Après des débuts au piano au conservatoire d’Angers, Claire Bodin finit par préférer le clavecin. Deux premiers prix du CNSM de Paris (clavecin et basse continue) plus loin, elle suit l’enseignement de Jos Van Immerseel et complète son bagage d’un cursus de chant et d’un Master d’histoire de la musique. Durant ses études, avoue-t-elle, aucune compositrice n’a croisé son chemin. Son appréhension de ce pan entier de l’histoire de la musique qui lui demeure inconnu – et qui l’est alors aussi, en France du moins, pour beaucoup d’interprètes – se fait en plusieurs temps. Concilier vie de musicienne et vie de famille représente une première « prise de conscience de vie », pourrait-on dire. La découverte d’Élisabeth Jacquet de la Guerre fait figure de deuxième détonateur : toutes ces femmes dont elle n’a jusque-là jamais entendu parler existent bel et bien : c’est une « conscientisation de répertoire ». Ce répertoire, on ne le joue pas : la dernière étape, non la moindre par ce qu’elle nécessite – entre autres – d’énergie, est celle des actions à mener !


« Sortir de l’impensé » comme Claire nous le dit suggestivement – l’impensé, étant… que les femmes puissent composer au même titre que les hommes et qu’elles soient très nombreuses à l’avoir fait – puis de la méconnaissance sera ensuite un lent parcours. Quelques étapes clés s’en dégagent : ce sont d’abord Les Demoiselles de musique, nées d’une période préalable de réflexions et de recherches et prémices de la compagnie Les Bijoux indiscrets. Né en 2006, cet ensemble à géométrie variable se consacre à la mise en valeur des compositrices, muses et mécènes de la période baroque. En 2011, le premier festival Présences féminines voit le jour. D’abord à Toulon, il a désormais lieu, depuis trois ans, à l’abbaye la Celle, renommé Présence compositrices depuis 2020. Puis en 2019, c’est la rencontre, déterminante, avec François Besson. Clara (Schumann), la plus citée des créatrices – pourtant volontairement effacée derrière son mari –, devient celle à qui on va « demander » afin de se renseigner sur des compositrices, des œuvres, d’élaborer des programmes, etc. Le centre Présence Compositrices, « hébergeur » de « Demandez à Clara », est créé en 2020. Deux ans plus tard, un prix est inauguré, décerné à l’occasion du concours international de chant de Marmande.

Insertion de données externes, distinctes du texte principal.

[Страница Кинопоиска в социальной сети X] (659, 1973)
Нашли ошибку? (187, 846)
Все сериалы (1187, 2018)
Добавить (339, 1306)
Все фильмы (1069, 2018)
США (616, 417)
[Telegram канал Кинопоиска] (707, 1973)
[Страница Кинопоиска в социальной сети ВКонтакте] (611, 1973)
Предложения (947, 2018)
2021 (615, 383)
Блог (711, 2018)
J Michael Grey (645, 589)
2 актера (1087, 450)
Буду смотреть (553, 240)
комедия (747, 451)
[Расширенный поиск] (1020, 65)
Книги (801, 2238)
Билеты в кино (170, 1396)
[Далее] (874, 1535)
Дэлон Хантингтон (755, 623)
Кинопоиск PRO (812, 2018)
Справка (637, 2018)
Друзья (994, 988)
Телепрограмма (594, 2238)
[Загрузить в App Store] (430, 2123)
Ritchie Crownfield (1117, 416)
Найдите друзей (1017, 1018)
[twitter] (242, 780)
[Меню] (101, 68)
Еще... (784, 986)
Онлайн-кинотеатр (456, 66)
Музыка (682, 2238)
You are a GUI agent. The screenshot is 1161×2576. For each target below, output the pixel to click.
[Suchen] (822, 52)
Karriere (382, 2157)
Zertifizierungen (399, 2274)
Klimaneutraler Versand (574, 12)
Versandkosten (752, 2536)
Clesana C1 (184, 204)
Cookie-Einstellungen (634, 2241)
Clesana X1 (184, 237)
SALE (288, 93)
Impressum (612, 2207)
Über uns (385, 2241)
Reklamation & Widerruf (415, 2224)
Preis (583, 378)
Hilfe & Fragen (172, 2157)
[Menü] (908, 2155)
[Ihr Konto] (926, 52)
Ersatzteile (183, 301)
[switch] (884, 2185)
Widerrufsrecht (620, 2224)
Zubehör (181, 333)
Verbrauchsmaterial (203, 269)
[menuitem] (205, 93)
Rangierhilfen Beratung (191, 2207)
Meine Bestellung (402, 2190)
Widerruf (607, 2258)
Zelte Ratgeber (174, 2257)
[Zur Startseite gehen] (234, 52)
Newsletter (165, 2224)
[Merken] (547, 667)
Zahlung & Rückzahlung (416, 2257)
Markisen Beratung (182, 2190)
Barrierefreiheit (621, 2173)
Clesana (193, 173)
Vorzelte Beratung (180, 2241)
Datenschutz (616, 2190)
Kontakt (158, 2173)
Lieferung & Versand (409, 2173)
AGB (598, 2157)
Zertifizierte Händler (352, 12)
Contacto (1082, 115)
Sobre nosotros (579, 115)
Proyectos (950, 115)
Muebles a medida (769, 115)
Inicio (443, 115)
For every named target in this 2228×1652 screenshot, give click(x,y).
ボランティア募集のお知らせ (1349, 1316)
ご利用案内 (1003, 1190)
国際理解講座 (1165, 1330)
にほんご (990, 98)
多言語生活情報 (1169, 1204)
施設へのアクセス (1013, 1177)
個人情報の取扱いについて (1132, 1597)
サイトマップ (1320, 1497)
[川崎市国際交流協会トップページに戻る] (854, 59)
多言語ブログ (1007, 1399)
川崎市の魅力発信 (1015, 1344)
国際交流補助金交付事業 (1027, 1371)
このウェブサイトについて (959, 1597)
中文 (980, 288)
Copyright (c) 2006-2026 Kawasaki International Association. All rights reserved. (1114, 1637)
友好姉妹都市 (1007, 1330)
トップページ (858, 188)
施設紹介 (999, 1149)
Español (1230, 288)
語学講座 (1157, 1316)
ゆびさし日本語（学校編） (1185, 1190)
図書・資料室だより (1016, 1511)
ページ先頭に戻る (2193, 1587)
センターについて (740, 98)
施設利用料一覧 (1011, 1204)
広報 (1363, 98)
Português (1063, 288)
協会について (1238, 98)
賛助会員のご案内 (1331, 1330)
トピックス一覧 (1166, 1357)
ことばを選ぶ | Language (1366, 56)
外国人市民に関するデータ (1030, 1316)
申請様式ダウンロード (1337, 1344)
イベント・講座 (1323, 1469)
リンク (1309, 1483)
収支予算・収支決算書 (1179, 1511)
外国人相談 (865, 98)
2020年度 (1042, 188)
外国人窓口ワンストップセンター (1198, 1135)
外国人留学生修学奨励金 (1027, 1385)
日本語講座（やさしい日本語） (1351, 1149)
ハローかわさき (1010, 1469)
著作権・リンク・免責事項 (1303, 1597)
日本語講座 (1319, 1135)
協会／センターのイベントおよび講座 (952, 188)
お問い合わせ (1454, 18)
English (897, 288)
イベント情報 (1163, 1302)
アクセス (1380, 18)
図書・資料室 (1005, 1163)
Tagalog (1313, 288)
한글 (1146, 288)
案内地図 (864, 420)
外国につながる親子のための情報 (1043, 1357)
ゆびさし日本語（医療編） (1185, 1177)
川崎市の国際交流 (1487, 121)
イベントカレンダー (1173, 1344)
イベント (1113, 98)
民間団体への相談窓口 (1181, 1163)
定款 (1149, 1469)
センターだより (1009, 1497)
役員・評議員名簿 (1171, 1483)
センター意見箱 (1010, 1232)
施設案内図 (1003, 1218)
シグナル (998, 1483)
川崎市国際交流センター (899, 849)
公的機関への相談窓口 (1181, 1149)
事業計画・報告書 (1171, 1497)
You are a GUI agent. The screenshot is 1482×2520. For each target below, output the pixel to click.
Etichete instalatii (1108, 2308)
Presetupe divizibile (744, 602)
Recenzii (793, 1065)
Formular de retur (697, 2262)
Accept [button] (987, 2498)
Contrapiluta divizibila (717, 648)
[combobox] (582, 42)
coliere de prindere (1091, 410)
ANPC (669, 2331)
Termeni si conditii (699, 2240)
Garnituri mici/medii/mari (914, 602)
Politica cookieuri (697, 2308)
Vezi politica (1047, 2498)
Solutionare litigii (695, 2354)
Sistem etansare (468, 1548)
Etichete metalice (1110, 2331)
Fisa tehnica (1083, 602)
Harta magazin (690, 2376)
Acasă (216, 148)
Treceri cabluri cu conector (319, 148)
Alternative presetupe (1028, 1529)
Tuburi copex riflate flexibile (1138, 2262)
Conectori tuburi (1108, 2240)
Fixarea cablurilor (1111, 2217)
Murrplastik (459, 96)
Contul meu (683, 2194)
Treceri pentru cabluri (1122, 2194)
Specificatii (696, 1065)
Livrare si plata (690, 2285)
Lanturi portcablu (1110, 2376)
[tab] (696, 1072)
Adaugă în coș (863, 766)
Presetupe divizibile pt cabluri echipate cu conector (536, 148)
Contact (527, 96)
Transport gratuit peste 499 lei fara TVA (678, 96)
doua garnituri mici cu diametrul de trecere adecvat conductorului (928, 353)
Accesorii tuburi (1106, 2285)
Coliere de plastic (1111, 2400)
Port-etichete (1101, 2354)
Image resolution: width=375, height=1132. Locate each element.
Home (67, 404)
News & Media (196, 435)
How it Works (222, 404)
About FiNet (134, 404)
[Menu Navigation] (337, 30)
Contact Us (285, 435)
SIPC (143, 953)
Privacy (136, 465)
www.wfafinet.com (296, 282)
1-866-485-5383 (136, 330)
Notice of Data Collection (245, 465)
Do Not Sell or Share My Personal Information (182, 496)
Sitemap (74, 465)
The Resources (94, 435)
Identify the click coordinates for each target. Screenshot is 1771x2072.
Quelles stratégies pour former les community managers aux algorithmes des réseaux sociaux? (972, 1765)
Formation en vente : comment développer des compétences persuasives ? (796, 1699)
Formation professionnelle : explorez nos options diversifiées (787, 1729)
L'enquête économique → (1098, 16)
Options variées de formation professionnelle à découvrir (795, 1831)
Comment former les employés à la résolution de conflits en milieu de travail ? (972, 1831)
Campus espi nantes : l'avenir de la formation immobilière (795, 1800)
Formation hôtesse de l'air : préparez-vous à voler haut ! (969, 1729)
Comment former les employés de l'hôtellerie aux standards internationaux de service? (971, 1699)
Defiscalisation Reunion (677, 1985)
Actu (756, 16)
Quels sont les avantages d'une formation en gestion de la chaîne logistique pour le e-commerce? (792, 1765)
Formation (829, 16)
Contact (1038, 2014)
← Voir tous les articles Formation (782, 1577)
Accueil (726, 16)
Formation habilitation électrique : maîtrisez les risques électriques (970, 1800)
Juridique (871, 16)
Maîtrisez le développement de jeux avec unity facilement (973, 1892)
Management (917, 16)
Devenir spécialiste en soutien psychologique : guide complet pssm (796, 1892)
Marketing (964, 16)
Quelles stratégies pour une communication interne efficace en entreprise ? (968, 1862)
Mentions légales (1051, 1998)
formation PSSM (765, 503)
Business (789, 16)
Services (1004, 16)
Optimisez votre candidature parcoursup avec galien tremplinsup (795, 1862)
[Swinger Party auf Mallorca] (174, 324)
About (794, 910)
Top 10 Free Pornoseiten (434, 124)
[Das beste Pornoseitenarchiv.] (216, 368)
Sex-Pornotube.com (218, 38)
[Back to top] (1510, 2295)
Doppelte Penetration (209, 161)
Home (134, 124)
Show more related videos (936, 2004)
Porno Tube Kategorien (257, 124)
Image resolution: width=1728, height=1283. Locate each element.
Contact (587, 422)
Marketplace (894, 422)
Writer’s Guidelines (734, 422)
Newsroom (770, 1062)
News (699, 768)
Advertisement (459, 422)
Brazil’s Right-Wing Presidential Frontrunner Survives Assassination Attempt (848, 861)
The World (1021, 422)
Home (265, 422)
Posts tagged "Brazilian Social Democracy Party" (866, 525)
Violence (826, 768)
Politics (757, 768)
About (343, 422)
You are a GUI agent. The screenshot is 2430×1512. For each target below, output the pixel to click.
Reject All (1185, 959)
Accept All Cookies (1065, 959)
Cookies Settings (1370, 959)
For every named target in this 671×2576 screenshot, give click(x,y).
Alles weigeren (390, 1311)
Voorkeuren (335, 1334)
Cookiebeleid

claire bodin apero PMiEn 2026, Présence Compositrices est multiple : outre le festival, le prix et la plateforme permettant un accès à de nombreuses et précieuses données (biographies, catalogue d’œuvres, biblio/sitographies), ce sont aussi des ressources musicologiques, un Mag régulièrement nourri d’interviews et d’actualités diverses, un label discographique (six enregistrements à ce jour, d’œuvres pour différentes formations, entre XVIIIe et XXIe siècles). C’est enfin, dernier né, un concours. Sa première édition « cordes frottées avec (ou sans) piano » se déroulera du 29 octobre au 1er novembre 2026 à Avignon, en partenariat avec l’Opéra d’Avignon.
La pédagogie n’est pas oubliée qui est aussi actrice au quotidien, nous confie Claire, de la désinvisibilisation des compositrices. Un important travail est ainsi réalisé en partenariat avec des établissements d’enseignement musical : des partitions sont « évaluées » – pour faire jouer ces œuvres et sortir de la zone de confort que représente le recours à des partitions connues, il faut savoir ce qu’elles permettent de réaliser, par exemple, techniquement – puis enregistrées par des élèves. Si la voie s’est peu à peu dégagée, du chemin reste encore à parcourir – qui passe notamment par une plus grande diversité dans la « visibilisation ». Schumann, Mendelssohn, Mahler se sont peu à peu enrichies de Jacquet de La Guerre, Strohl, Sohy, Jaëll et Boulanger, mais d’autres compositrices, très nombreuses, attendent encore dans l’antichambre de la reconnaissance. Les faire accéder à la connaissance – et à la connaissance de toutes et tous, musiciens, programmateurs, enseignants, musicologues – n’est pas une utopie mais une nécessité !


Anne Ibos-Augé
Photos © Karl Pouillot & © PMi


Adresse utile [https://www.presencecompositrices.com]

Dates à venir :
17 avril-3 mai 2026 : Festival Présence compositrices (Abbaye de la Celle)
29 octobre-1er novembre 2026 : Concours Présence compositrices (Opéra Grand Avignon)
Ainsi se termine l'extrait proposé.